Now I feel that drawing is necessary, and for me is the result of a divine intervention. When I was small, most things  came to me difficultly because of my handicap... I mean, I could walk and run, but this was absolutely not interesting for me. I had an older brother who was all time with my mom, and I was left to myself in a room. I never was given anything to do, and as I said, one day I started to draw.  Sometimes it happens that I’m called from the other room for dinner, but I don’t respond because I’ve simply drawn myself to sleep. 

Now that I’ve become older, I’ve developed more interests, not just drawing. I have started to be successfully engaged in sports: table tennis (ping pong) and volleyball.  For volleyball I even played on my school’s team; while on it we earned fourth place in a league of nineteen teams!!

And still I take a great interest in writing prose.  Below I have written a poem which "Gratitude" refers to. It is gratitude that I in childhood did not begin with anything else but to draw.

 Gratitude

 Thank you,

For the clear dawn,

For all talent that the Lord has given me, saying: " I give this to you! "

For everything, I’m grateful.

In fact, earlier I did not draw with such delight.

But now I would speak about it much, but instead I shall only say:

"I’m so thankful!

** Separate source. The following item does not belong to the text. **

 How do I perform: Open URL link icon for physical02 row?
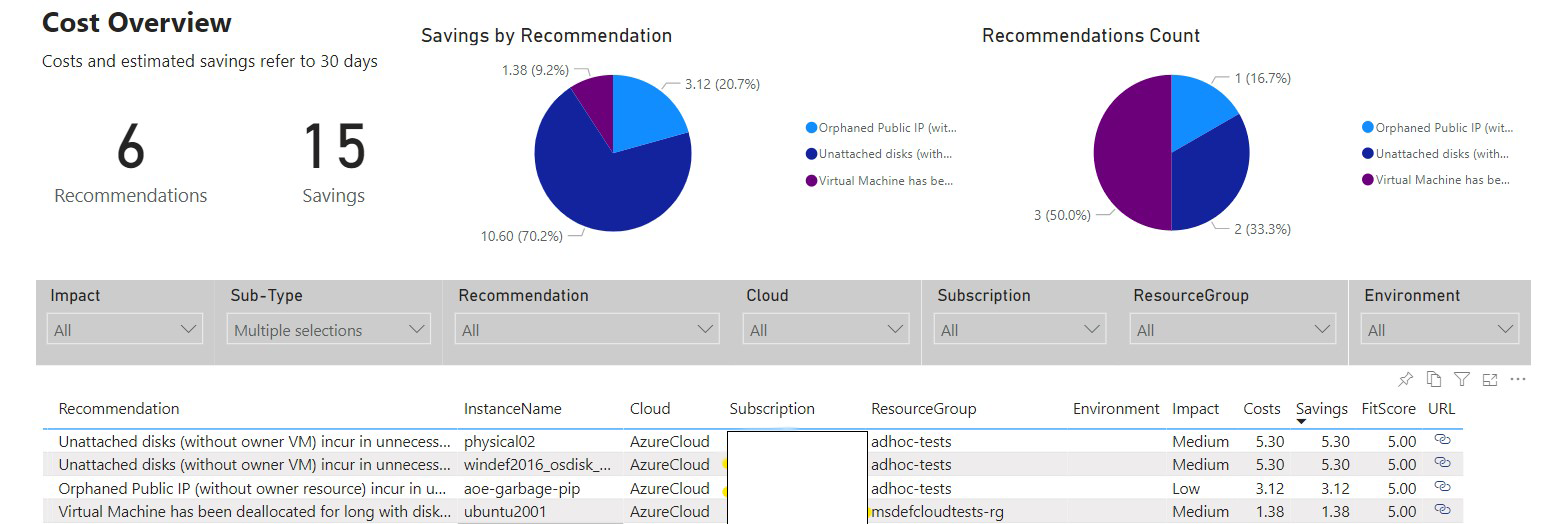click(1442, 440)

Thank you!! "

Painting the human figure is certainly very much my strength, but I recently have tried sculpting; in this branch I would like to develop and expand my abilities. Clay works are certainly easier for me than stone or metal sculpting, but I shall definitely think up something to get around my physical limits. I’m already planning to make the necessary designs/plans for metal sculptures I want to do, and I’ll just have to find somebody who can cast it for me. I’m not the wizard, but everything will turn out the way I want it to if I just wish it to be.  I think in general everyone should think the same way about their own lives. 

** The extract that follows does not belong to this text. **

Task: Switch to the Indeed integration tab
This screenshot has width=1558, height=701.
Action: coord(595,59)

To the "Maria's Children" studio I have come for about two years. I really enjoy the atmosphere of it, because it is very accessible and organized for the young artist.  There are many children who come who don’t have a passion or an outlet in their lives, but over time I see how they all seem to find that missing part in their life.  Like for me, as an example, my happiness in life isn’t just from having a mother, father and friends; it is from learning to deal with what you are given in life and find passion from it.  Children here in the studio find for themselves something they really enjoy to do.

Being in the studio, I’ve also realized the extensive interest I have in children; I knew I liked children, but I never realized how being older in age for some kids can make you an admired mentor for their artistic development.

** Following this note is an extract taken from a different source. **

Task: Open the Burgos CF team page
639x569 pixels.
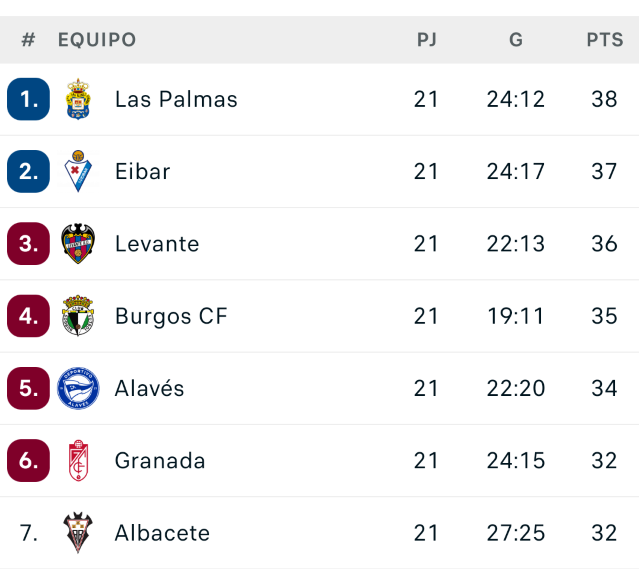Action: tap(171, 316)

I very much like the idea of clowning. This activity, strangely enough, can immediately raise the I.Q. of the child if the spontaneity is embraced and improve skills are utilized.  In clown costume, one can immediately start to develop and understand that he/she is very much able to touch each child with whom he/she plays, simply by finding interesting/unique ways to interact with the child.

Most importantly, however, is that you’re doing something for someone else.  When it turns out that you’re inspiring happiness in yourself and in another simultaneously, by simply smiling and focusing your energy on them, it makes one realize how easily and necessarily life should be made in this thoughtful model.

Here at the studio we have a lot of talented young clowns between the ages of nine to eighteen. I tried, for my first time, in a hospital in Kazan.  I remember that the children greeted us warily, but by the time we left, they all were excitedly seeing us off as good friends would.   The children ran out into the street after us, and those who could not leave their rooms, were placed alongside their windows and shouted from above: "Come again! " I got to know so many of the remarkable children in that hospital, by simply being open and sociable. It seems to me, that if we could gather enough people willing to be like a clown, this whole country would be easier to live in.